§ Requirement
Print each of the following records exactly as it appears, leaving every line unchanged.

************

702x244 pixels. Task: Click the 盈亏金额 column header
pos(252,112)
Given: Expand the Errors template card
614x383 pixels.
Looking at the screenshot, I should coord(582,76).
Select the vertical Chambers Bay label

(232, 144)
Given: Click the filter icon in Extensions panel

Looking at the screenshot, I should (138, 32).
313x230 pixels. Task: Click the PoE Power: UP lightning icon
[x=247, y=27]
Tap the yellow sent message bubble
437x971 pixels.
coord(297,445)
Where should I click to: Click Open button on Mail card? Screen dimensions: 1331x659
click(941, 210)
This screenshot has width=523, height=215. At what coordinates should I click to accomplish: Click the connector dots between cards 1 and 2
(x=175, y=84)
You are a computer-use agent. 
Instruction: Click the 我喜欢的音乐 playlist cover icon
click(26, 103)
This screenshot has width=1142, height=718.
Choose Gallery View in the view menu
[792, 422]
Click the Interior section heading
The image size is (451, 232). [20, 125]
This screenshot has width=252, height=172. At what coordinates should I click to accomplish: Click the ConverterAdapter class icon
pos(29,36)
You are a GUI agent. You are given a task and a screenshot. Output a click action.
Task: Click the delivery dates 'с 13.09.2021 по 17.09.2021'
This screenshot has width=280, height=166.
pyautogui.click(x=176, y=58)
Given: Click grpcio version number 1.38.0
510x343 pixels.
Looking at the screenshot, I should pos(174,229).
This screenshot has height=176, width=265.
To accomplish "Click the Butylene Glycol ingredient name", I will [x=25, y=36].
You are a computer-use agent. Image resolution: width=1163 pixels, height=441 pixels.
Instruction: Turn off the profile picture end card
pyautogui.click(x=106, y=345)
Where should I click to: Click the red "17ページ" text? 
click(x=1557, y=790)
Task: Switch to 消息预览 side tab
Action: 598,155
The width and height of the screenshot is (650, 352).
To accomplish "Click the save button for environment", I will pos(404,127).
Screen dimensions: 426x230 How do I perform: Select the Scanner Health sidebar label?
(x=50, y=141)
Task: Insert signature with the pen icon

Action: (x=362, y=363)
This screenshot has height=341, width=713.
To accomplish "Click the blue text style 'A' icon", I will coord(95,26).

************

§ Result for this exercise
702x244 pixels. Task: Click the 盈亏金额 column header
pos(252,112)
Given: Expand the Errors template card
614x383 pixels.
Looking at the screenshot, I should coord(582,76).
Select the vertical Chambers Bay label

(232, 144)
Given: Click the filter icon in Extensions panel

Looking at the screenshot, I should (138, 32).
313x230 pixels. Task: Click the PoE Power: UP lightning icon
[x=247, y=27]
Tap the yellow sent message bubble
437x971 pixels.
coord(297,445)
Where should I click to: Click Open button on Mail card? Screen dimensions: 1331x659
click(941, 210)
This screenshot has width=523, height=215. At what coordinates should I click to accomplish: Click the connector dots between cards 1 and 2
(x=175, y=84)
You are a computer-use agent. 
Instruction: Click the 我喜欢的音乐 playlist cover icon
click(26, 103)
This screenshot has width=1142, height=718.
Choose Gallery View in the view menu
[792, 422]
Click the Interior section heading
The image size is (451, 232). [20, 125]
This screenshot has width=252, height=172. At what coordinates should I click to accomplish: Click the ConverterAdapter class icon
pos(29,36)
You are a GUI agent. You are given a task and a screenshot. Output a click action.
Task: Click the delivery dates 'с 13.09.2021 по 17.09.2021'
This screenshot has width=280, height=166.
pyautogui.click(x=176, y=58)
Given: Click grpcio version number 1.38.0
510x343 pixels.
Looking at the screenshot, I should pos(174,229).
This screenshot has height=176, width=265.
To accomplish "Click the Butylene Glycol ingredient name", I will [x=25, y=36].
You are a computer-use agent. Image resolution: width=1163 pixels, height=441 pixels.
Instruction: Turn off the profile picture end card
pyautogui.click(x=106, y=345)
Where should I click to: Click the red "17ページ" text? 
click(x=1557, y=790)
Task: Switch to 消息预览 side tab
Action: 598,155
The width and height of the screenshot is (650, 352).
To accomplish "Click the save button for environment", I will pos(404,127).
Screen dimensions: 426x230 How do I perform: Select the Scanner Health sidebar label?
(x=50, y=141)
Task: Insert signature with the pen icon

Action: (x=362, y=363)
This screenshot has height=341, width=713.
To accomplish "Click the blue text style 'A' icon", I will coord(95,26).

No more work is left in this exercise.